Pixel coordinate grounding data
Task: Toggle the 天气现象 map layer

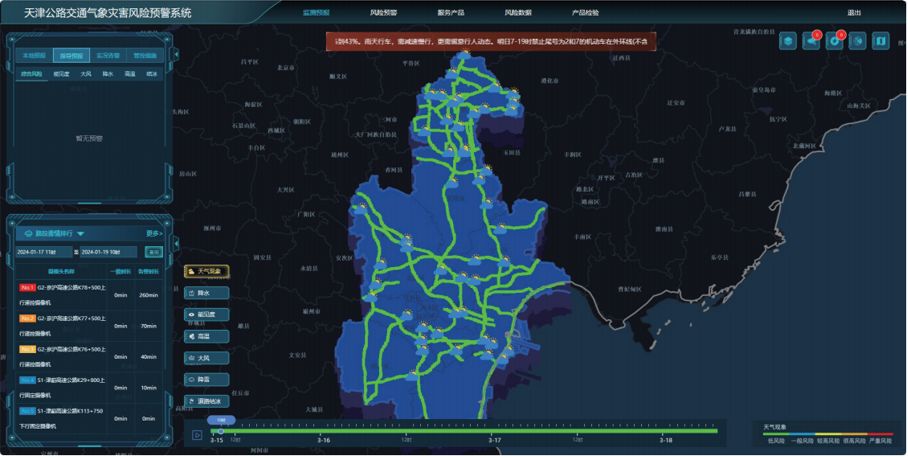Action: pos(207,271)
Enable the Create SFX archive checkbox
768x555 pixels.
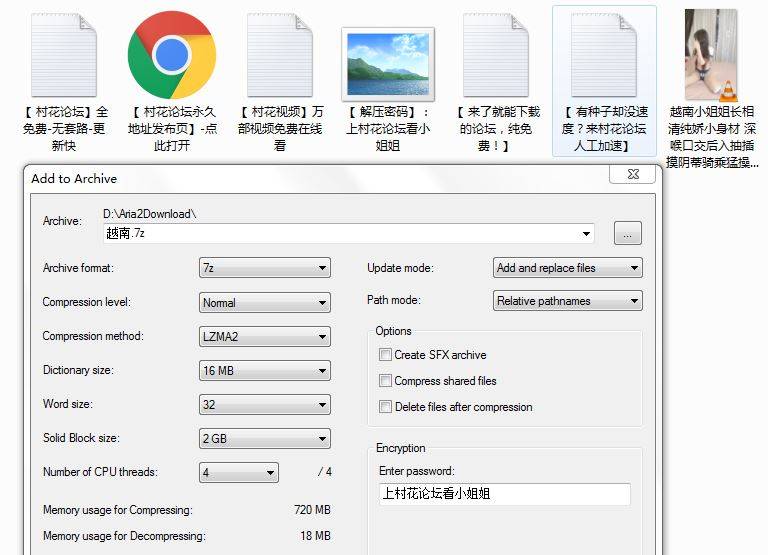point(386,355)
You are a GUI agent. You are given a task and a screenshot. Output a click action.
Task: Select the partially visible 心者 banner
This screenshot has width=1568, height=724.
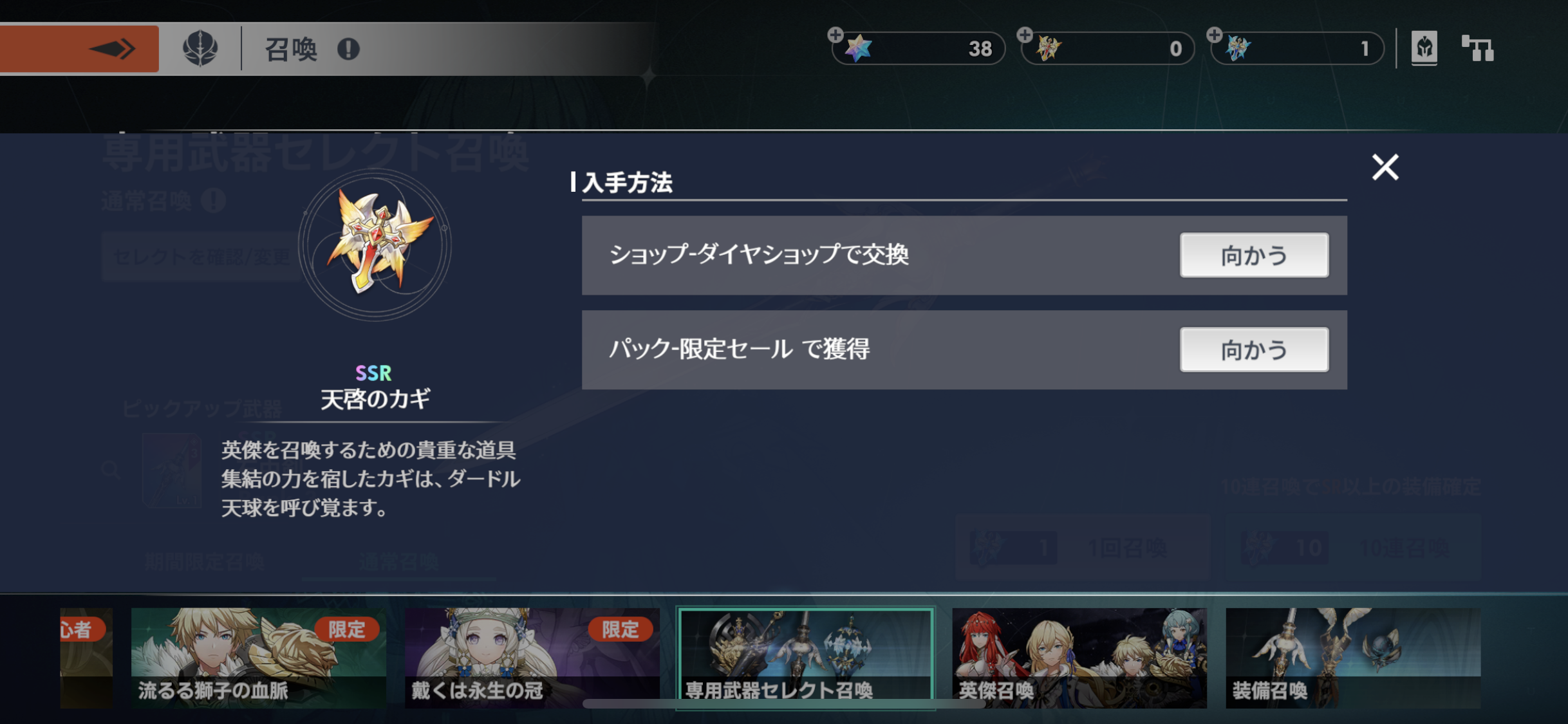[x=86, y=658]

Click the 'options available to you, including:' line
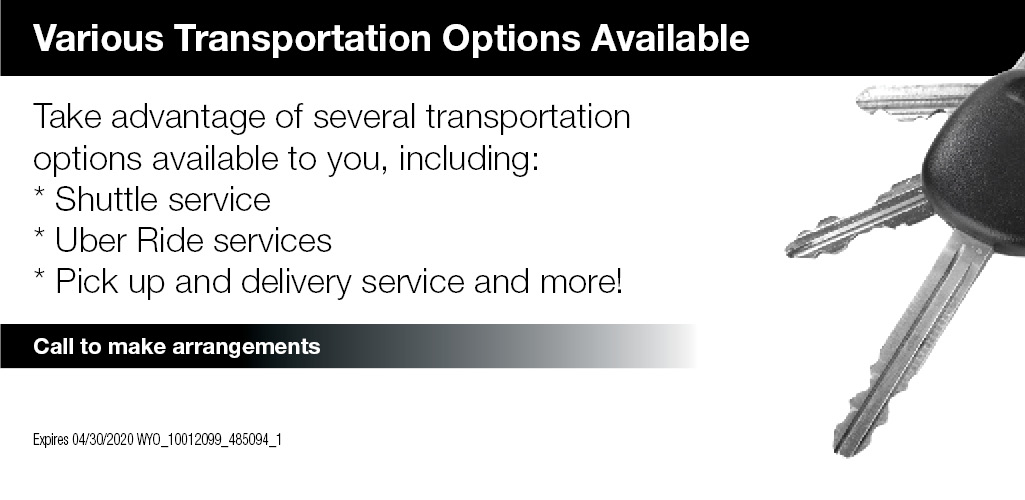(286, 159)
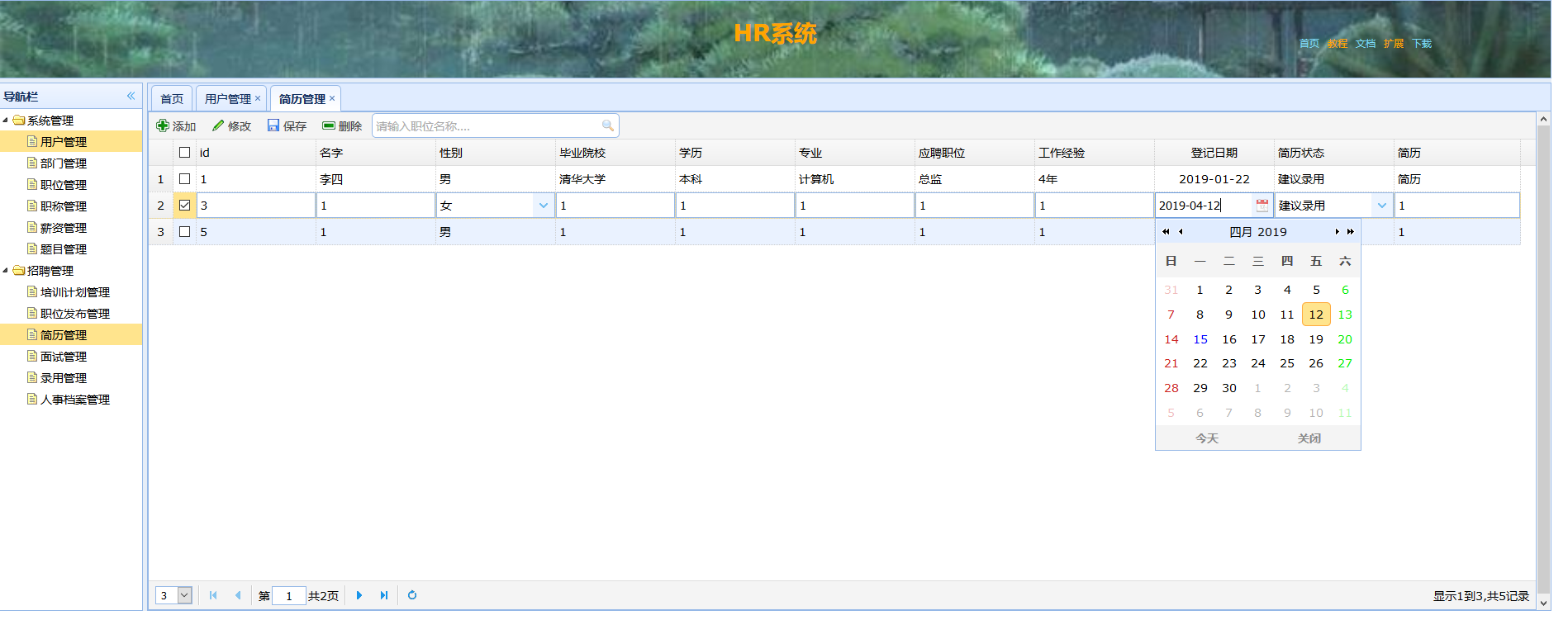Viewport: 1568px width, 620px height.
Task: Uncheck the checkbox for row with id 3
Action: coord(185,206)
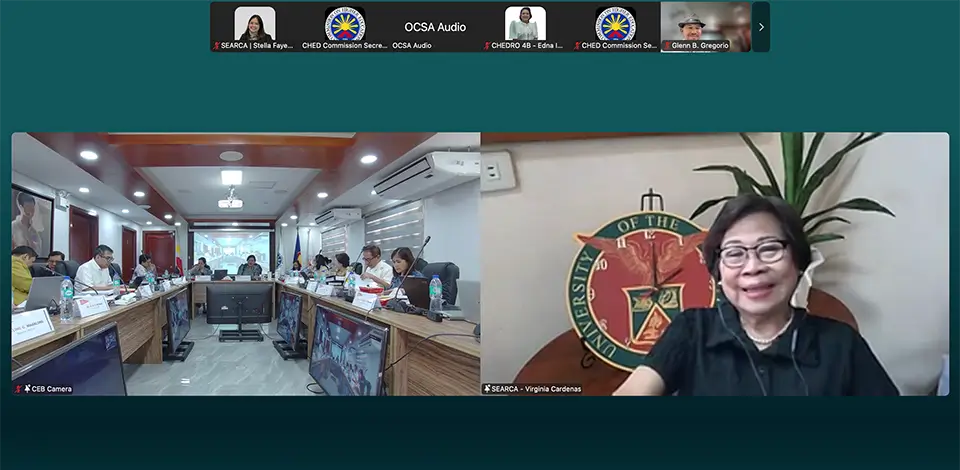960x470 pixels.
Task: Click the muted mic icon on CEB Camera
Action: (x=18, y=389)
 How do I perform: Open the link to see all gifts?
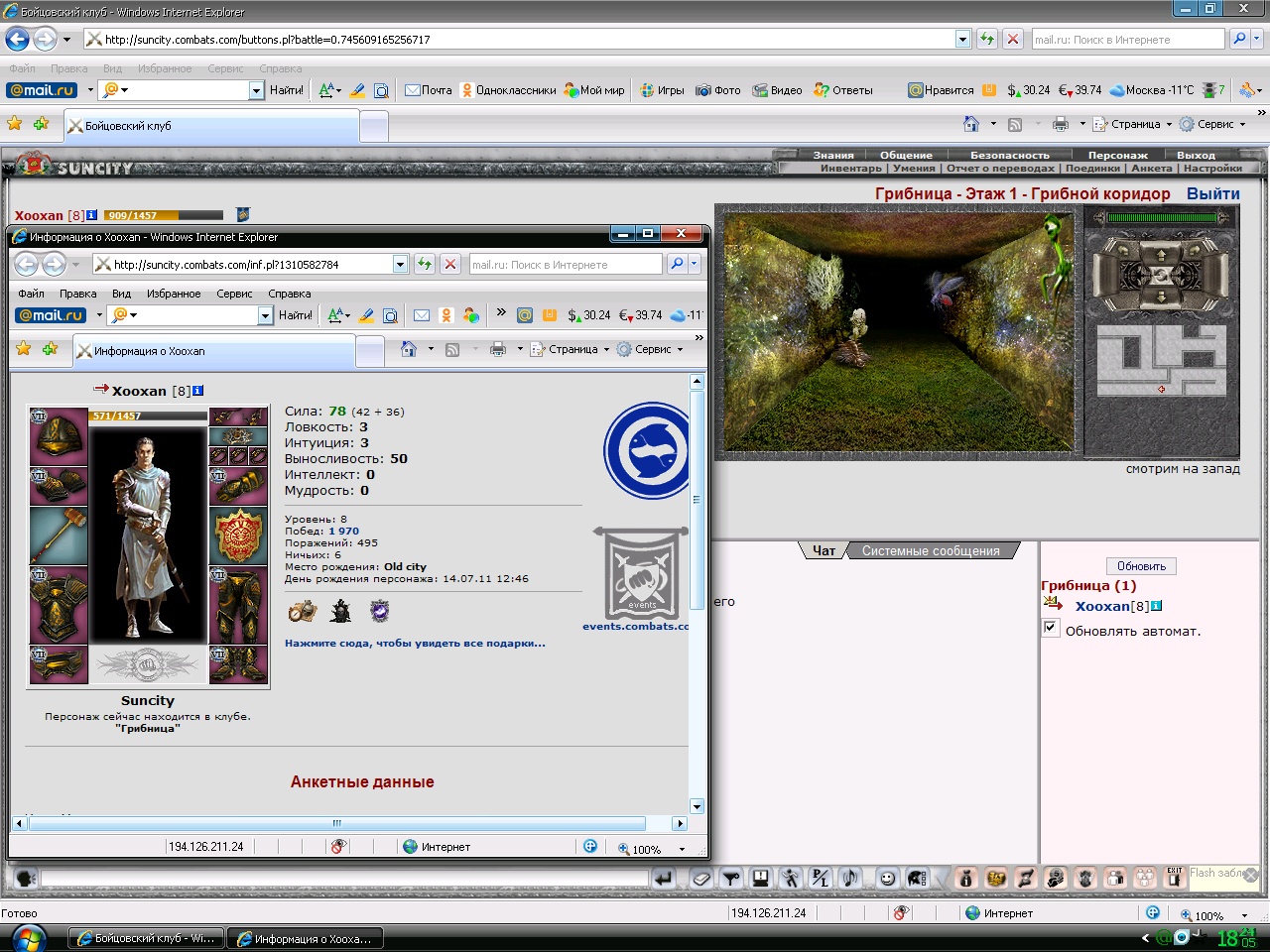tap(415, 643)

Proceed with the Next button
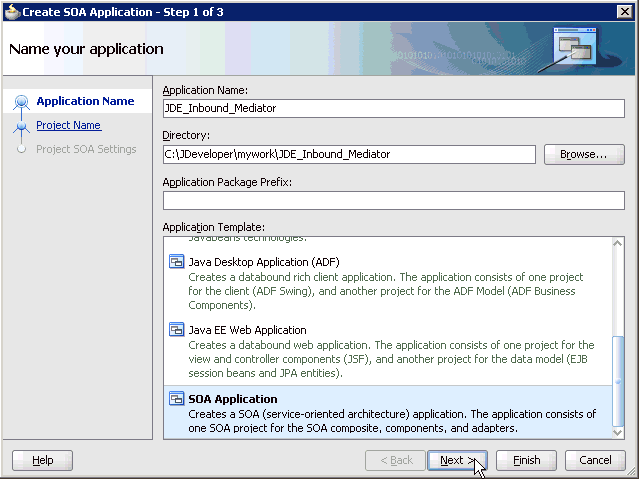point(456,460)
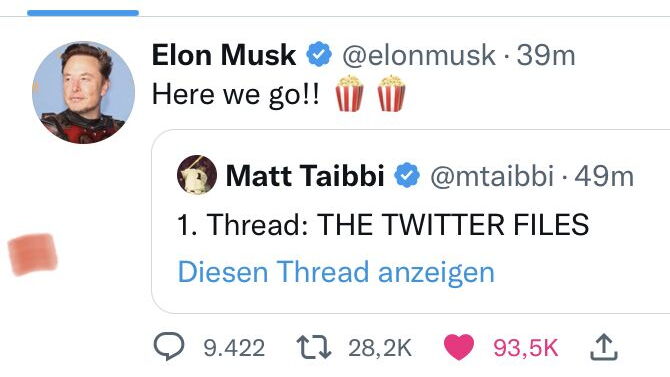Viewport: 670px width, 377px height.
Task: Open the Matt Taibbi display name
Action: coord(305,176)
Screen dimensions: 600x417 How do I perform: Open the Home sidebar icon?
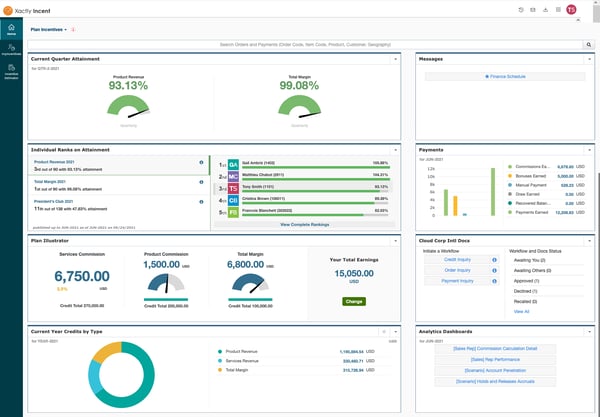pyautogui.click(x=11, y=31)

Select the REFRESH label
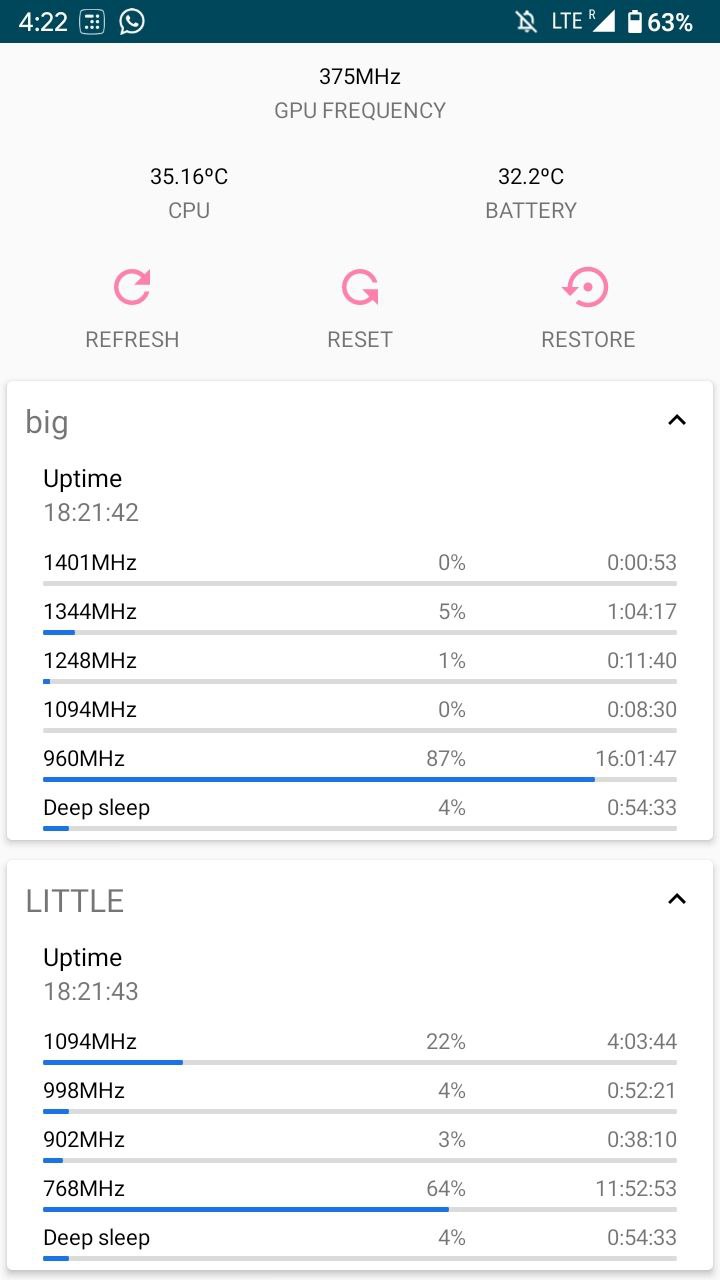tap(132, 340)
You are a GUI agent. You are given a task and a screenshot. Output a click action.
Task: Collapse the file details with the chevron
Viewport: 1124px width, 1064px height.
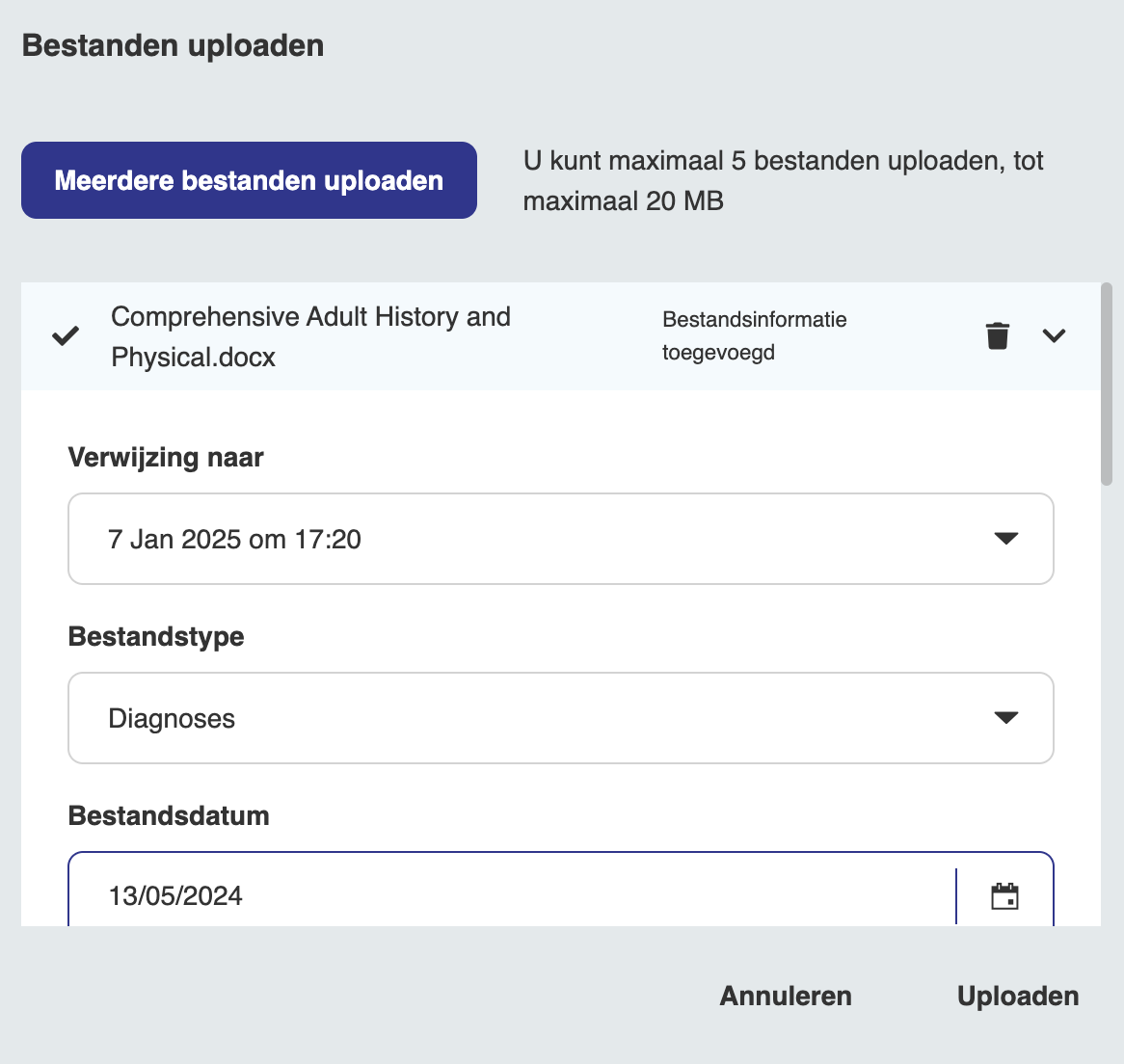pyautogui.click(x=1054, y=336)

◆ ACTIVITY:
Please, leaving out all pictures, transcribe exactly the lines above from the one containing "Select the REFRESH label" through the final line, both included.

◆ TASK RESPONSE:
Select the REFRESH label
tap(132, 340)
You are a GUI agent. You are given a task and a screenshot. Output a click action.
Task: Collapse the file details with the chevron
Viewport: 1124px width, 1064px height.
pyautogui.click(x=1054, y=336)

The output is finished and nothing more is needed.